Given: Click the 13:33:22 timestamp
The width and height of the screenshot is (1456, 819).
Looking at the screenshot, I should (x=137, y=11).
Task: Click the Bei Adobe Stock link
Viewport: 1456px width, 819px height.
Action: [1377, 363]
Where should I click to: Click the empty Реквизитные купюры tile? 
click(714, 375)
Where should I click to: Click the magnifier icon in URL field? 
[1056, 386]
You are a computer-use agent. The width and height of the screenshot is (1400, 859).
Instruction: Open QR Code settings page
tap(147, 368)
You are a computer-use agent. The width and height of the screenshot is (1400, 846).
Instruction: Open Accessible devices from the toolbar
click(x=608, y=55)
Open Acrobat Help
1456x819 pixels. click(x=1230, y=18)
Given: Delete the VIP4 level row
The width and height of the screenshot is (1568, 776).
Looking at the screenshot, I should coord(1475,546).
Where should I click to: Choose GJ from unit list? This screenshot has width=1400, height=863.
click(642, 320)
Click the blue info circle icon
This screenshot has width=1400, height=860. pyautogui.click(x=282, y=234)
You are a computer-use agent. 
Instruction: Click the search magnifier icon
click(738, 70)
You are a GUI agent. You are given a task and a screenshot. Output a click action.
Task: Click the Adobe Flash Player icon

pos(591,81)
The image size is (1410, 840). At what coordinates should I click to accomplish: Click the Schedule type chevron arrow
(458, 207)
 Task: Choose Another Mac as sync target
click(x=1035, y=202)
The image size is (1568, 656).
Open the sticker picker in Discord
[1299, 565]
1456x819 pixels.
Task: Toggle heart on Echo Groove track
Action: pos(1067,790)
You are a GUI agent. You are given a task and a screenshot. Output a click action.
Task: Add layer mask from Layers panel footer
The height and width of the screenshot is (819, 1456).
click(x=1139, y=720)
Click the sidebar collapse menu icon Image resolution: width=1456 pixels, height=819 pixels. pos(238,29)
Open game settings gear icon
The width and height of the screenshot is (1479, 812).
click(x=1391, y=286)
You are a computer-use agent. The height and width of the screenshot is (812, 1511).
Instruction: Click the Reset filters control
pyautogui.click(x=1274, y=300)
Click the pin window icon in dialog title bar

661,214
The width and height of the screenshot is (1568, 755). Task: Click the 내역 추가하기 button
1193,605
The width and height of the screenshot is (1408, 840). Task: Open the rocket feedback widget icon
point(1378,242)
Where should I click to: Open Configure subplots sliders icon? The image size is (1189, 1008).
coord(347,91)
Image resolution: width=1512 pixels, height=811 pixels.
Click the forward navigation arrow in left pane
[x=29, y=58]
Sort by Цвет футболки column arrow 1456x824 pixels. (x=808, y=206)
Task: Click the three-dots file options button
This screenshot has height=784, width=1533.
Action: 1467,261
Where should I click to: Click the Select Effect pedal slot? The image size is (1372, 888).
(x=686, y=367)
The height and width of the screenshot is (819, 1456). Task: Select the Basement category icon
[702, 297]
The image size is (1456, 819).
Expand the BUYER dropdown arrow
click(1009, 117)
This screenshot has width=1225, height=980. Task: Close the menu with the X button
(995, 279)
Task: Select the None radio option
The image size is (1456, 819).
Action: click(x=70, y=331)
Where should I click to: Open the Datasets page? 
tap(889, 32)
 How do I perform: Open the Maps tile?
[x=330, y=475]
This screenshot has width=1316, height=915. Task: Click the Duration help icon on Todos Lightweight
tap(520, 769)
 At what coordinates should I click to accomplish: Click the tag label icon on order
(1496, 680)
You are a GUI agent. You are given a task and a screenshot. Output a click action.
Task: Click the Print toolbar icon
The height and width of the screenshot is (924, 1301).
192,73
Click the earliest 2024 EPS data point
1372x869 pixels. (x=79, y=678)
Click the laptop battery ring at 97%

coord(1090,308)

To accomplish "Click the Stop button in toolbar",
=====
Your task is to copy each line from the material above that includes the word "agent".

*Written answer*:
You are a computer-use agent. The width and height of the screenshot is (1400, 859).
You are a computer-use agent. The width and height of the screenshot is (1400, 846).
You are a computer-use agent. 
You are a GUI agent. You are given a task and a screenshot. Output a click action.
You are a GUI agent. You are given a task and a screenshot. Output a click action.
You are a computer-use agent. The height and width of the screenshot is (812, 1511).
You are a GUI agent. You are given a task and a screenshot. Output a click action.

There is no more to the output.